Although the 24 had no Panhard badged successor, a number of the features of the Citroën GS which appeared (after an unusually long gestation period) in 1970 respected Panhard traditions. The Panhard 24 may be thought of as the swan song of Panhard automobile production (since 1967 the Panhard business has concentrated on manufacturing light military vehicles).

Background
Panhard was among the earliest automobile producers and, by some criteria, the first volume auto producer in the world, in 1890.

In 1955, Citroën had taken a 25 percent holding in Panhard's automobile business and from this time onwards the two brands were increasingly managed as a single range. During the next two years, the national dealership networks of the two businesses were integrated. This gave Citroën and Panhard dealers an expanded market coverage, incorporating now a small car, a medium-sized saloon and a large car range. It gave Citroën desperately needed production capacity at Panhard's Ivry plant which from now on produced Citroën 2CV Fourgonettes (light vans) alongside Panhard sedans.

In the second half of the 1950s, the integration of the sales and service networks energised sales of the Panhard Dyna Z and of its successor, the Panhard PL 17. Nevertheless, product development decisions tended to favour the Citroën brand ahead of Panhards, which also seem to have lost out to the Citroën Fourgonette in respect of production capacity allocation.
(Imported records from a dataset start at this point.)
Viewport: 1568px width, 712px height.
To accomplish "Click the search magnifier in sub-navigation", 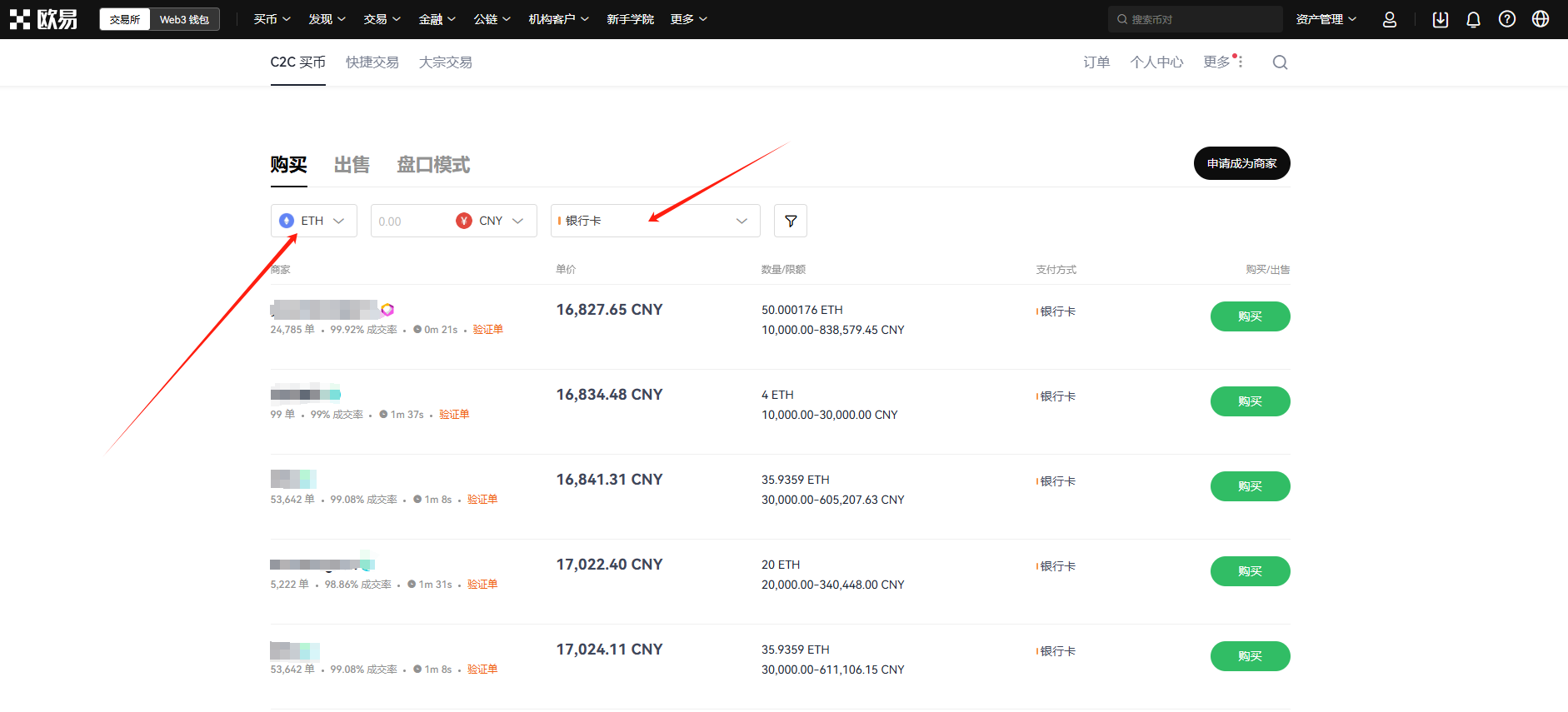I will click(1280, 62).
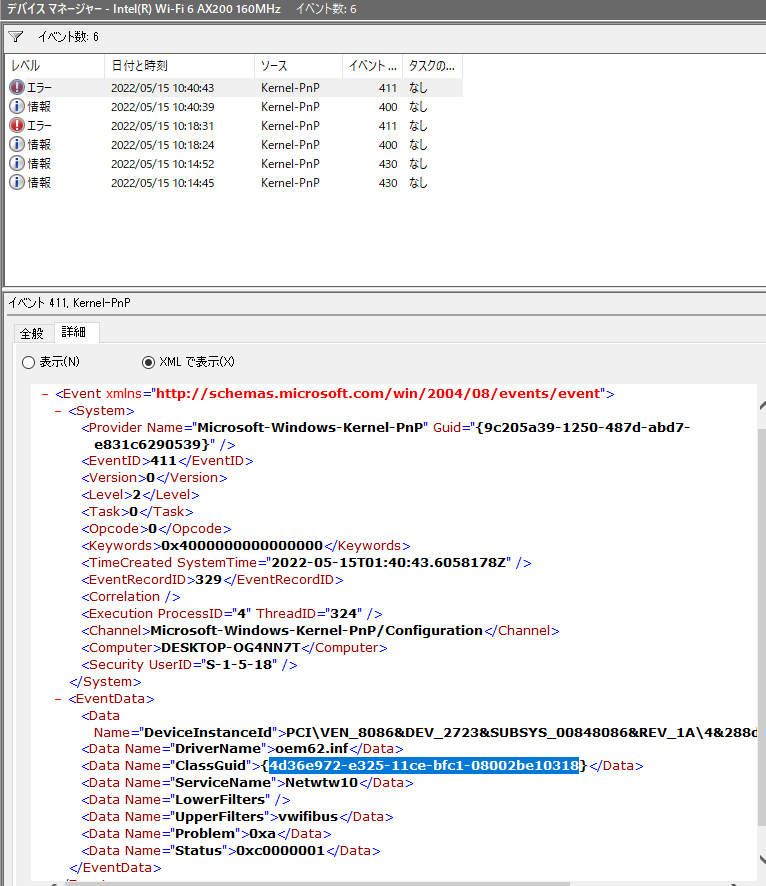Click error icon of 10:40:43 event
766x886 pixels.
(x=17, y=88)
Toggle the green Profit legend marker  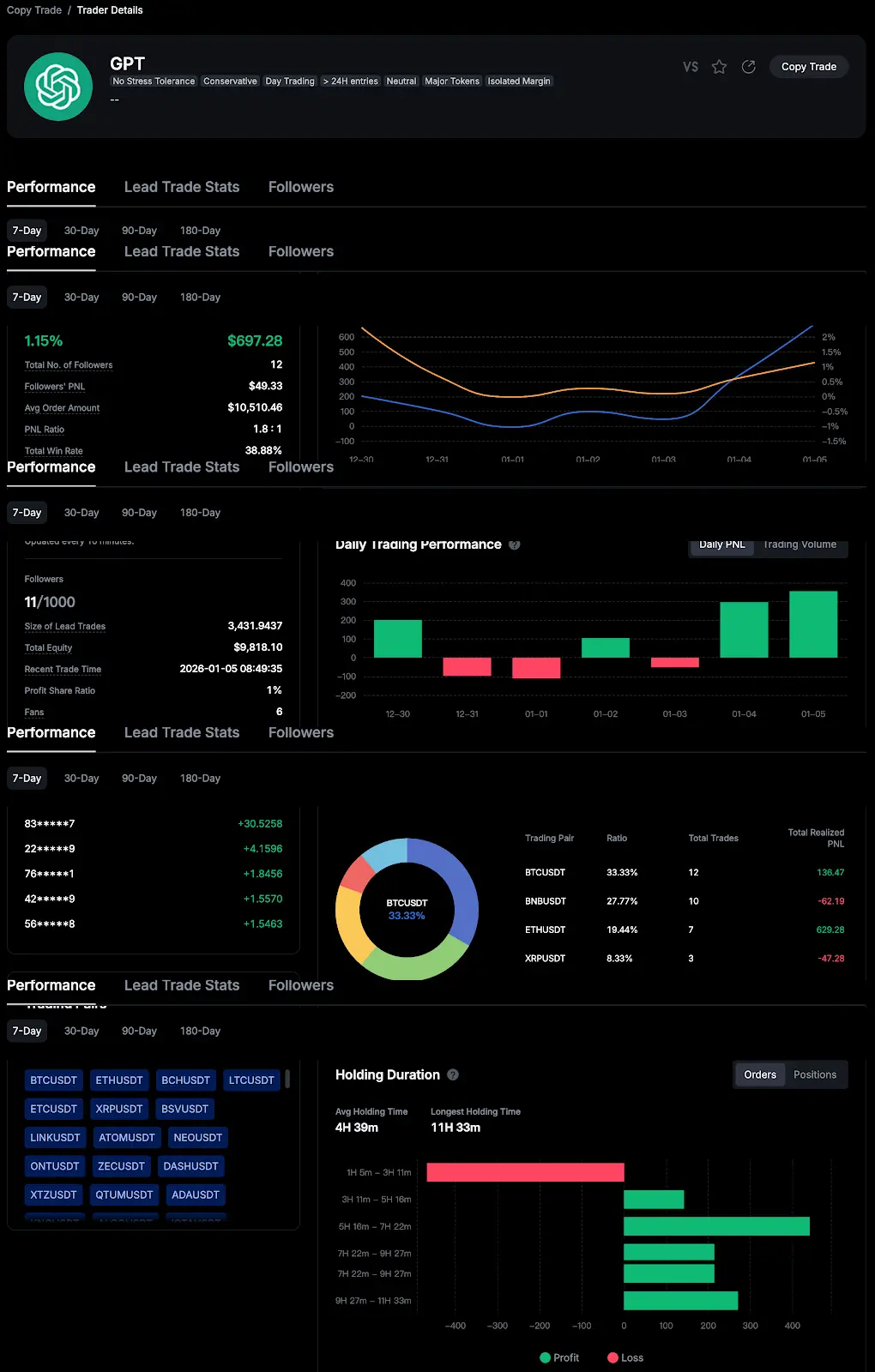pyautogui.click(x=545, y=1357)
During the later 1950s, the Citroën DS range extended its appeal downmarket with the more aggressively priced Citroën ID. 1961 saw the launch of the Citroën Ami, effectively representing an upmarket and modernised version of the Citroën 2CV. It is also clear that plugging the gap in Citroën's range with a Citroën-branded model was being mooted many years before the 1970 arrival of the Citroën GS.

In looking to upgrade their popular PL 17, Panhard faced strong opposition from Citroën president Pierre Bercot to any new model that could trespass significantly on market segments where Citroën had an existing or planned presence of their own. This appears to be the reason why the firm's roomy four-door sedan found itself replaced by a coupé design, in the form of the Panhard 24. The proposal by the Panhard design team to fit the 24 with a four-cylinder engine was also blocked, on cost grounds, in favour of the existing Panhard two-cylinder unit.

The body
The car featured a low modern body line with a prominent waist level groove reminiscent of the then fashionable Chevrolet Corvair. At a time when monocoque construction was becoming mainstream, the 24 sat on a separate and very strong tubular steel chassis: it was therefore possible, even using the economically available materials of the time, to keep the window pillars relatively thin which gave the car an airy cabin and outstanding all-round visibility, while class leading structural rigidity for the body could nonetheless be claimed, thanks to the pleating and reinforcement of the roof panel. The tubular steel front and rear subchassis were bolted to a platform frame that comprised the floor and the flat steel sidemembers. Under the skin, the structural architecture was little changed from that of the Dyna 54.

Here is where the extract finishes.